Lesson 7
Graphs of Proportional Relationships
Let's see how graphs of proportional relationships differ from graphs of other relationships.
Problem 1
A lemonade recipe calls for \(\frac14\) cup of lemon juice for every cup of water.
- Use the table to answer these questions.
- What does \(x\) represent?
- What does \(y\) represent?
- Is there a proportional relationship between \(x\) and \(y\)?
- Plot the pairs in the table in a coordinate plane.
\(x\) | \(y\) |
---|---|
1 | \(\frac14\) |
2 | \(\frac12\) |
3 | \(\frac34\) |
4 | 1 |
Problem 2
There is a proportional relationship between the number of months a person has had a streaming movie subscription and the total amount of money they have paid for the subscription. The cost for 6 months is $47.94. The point \((6, 47.94)\) is shown on the graph below.
![Graph of a point on a coordinate plane, origin O.](https://cms-im.s3.amazonaws.com/x3gxtTBP54o6p7gLYnSV2GpZ?response-content-disposition=inline%3B%20filename%3D%227-7.2.E.PP.Image.06.png%22%3B%20filename%2A%3DUTF-8%27%277-7.2.E.PP.Image.06.png&response-content-type=image%2Fpng&X-Amz-Algorithm=AWS4-HMAC-SHA256&X-Amz-Credential=AKIAXQCCIHWF3XOEFOW4%2F20240718%2Fus-east-1%2Fs3%2Faws4_request&X-Amz-Date=20240718T032401Z&X-Amz-Expires=604800&X-Amz-SignedHeaders=host&X-Amz-Signature=e9c0bbe834802274d38ad5072f5dc1523d37048d5ffd6e458e6df7f9d5efa525)

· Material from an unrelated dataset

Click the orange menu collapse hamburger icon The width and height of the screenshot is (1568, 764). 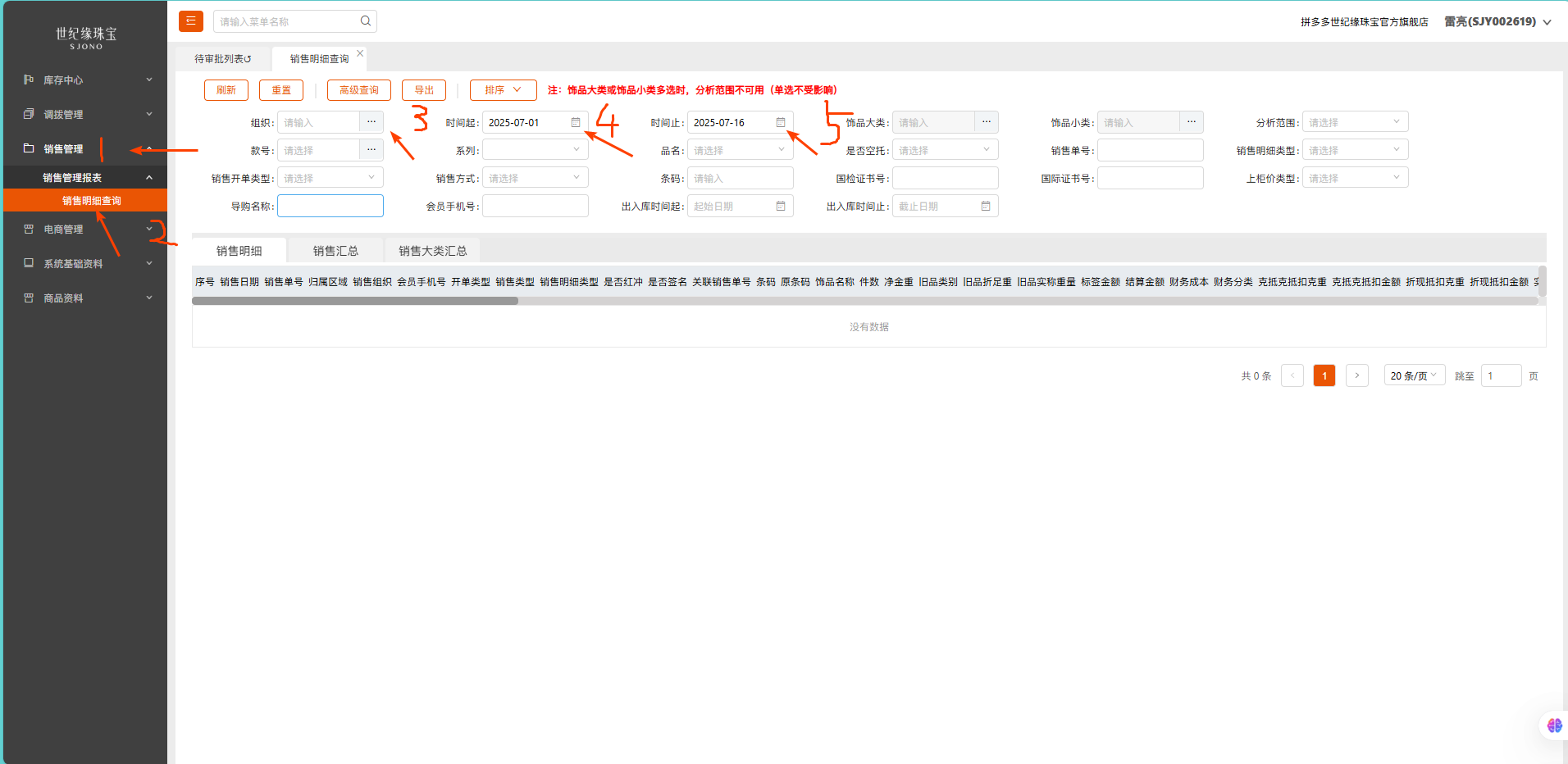[x=190, y=21]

- What is the constant of proportionality in this relationship?
- What does the constant of proportionality tell us about the situation?
- Add at least three more points to the graph and label them with their coordinates.
- Write an equation that represents the relationship between \(C\), the total cost of the subscription, and \(m\), the number of months.
Problem 3
The graph shows the amounts of almonds, in grams, for different amounts of oats, in cups, in a granola mix. Label the point \((1, k)\) on the graph, find the value of \(k\), and explain its meaning.
![Line graph. Horizontal axis, oats, cups, 0 to 5, by 1's. Vertical axis, almonds, grams, 0 to 110, by 10's.](https://cms-im.s3.amazonaws.com/ym9ZaHgXhb7HAam6xKDD8a4Z?response-content-disposition=inline%3B%20filename%3D%227-7.2.D11.Image.Revision.128.png%22%3B%20filename%2A%3DUTF-8%27%277-7.2.D11.Image.Revision.128.png&response-content-type=image%2Fpng&X-Amz-Algorithm=AWS4-HMAC-SHA256&X-Amz-Credential=AKIAXQCCIHWF3XOEFOW4%2F20240718%2Fus-east-1%2Fs3%2Faws4_request&X-Amz-Date=20240718T032401Z&X-Amz-Expires=604800&X-Amz-SignedHeaders=host&X-Amz-Signature=08131cb7206c132f18d584a21a225e94ffc935f6b3f32fe7ddf9927bb07a1a2f)
Problem 4
Select all the pieces of information that would tell you \(x\) and \(y\) have a proportional relationship. Let \(y\) represent the distance in meters between a rock and a turtle's current position and \(x\) represent the time in minutes the turtle has been moving.
\(y = 3x\)
After 4 minutes, the turtle has walked 12 feet away from the rock.
The turtle walks for a bit, then stops for a minute before walking again.
The turtle walks away from the rock at a constant rate.
Problem 5
What information do you need to know to write an equation relating two quantities that have a proportional relationship?